_Exercise details:_ Please find how many lines of the data contain the string "agent", and respond with that number only.

_Data for processing:_
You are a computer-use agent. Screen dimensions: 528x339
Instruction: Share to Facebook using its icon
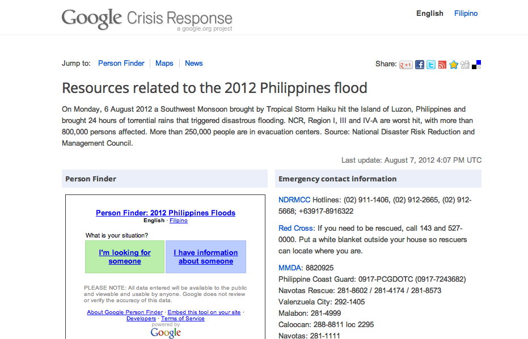point(419,65)
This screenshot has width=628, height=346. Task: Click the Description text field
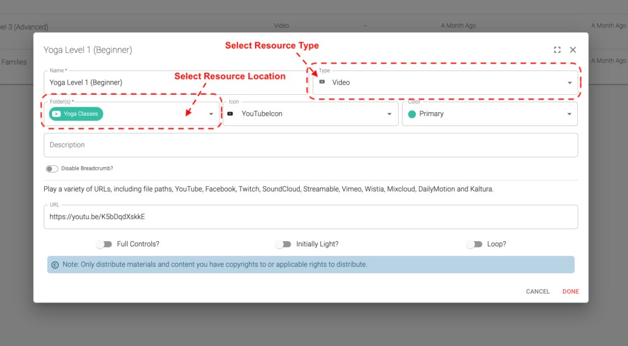pyautogui.click(x=310, y=145)
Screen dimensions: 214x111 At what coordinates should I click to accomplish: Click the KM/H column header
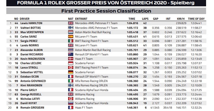(x=181, y=19)
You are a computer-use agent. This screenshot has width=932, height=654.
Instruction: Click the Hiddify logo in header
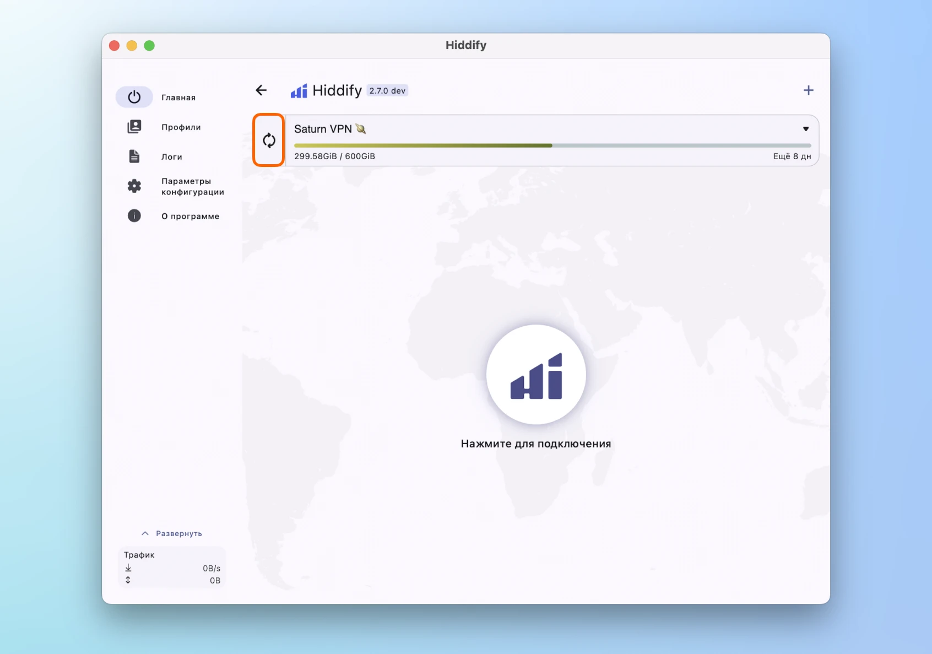299,91
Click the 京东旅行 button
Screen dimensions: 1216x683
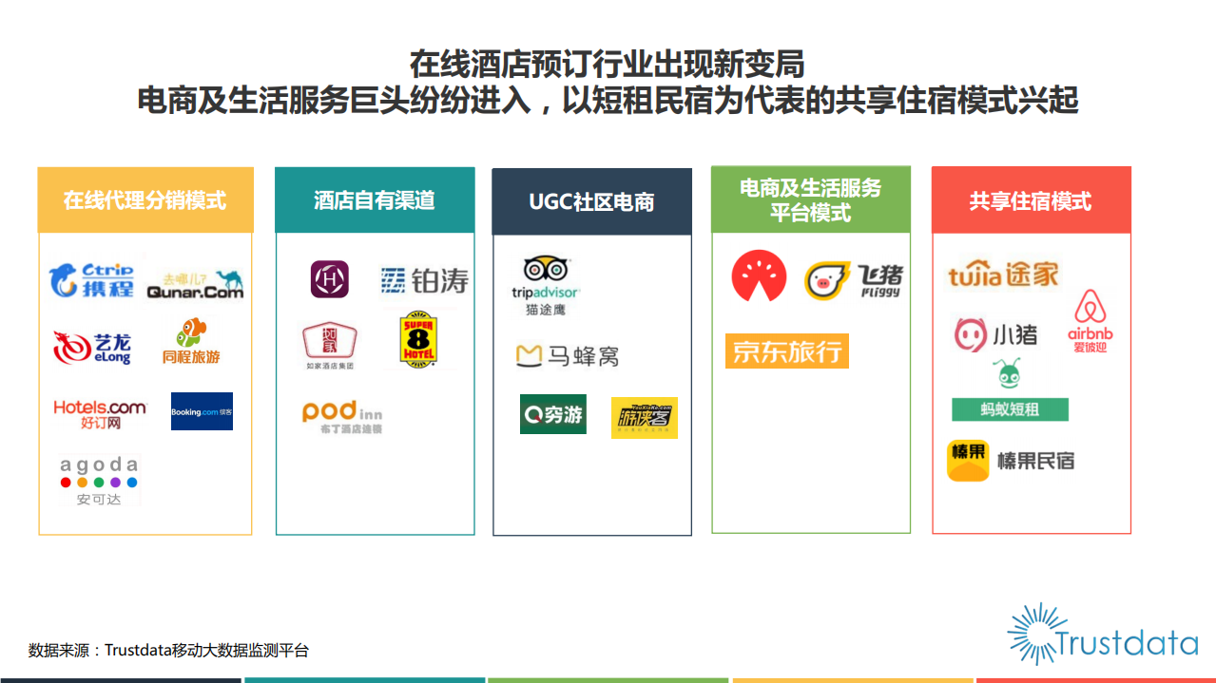point(786,351)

_Task output:_ 2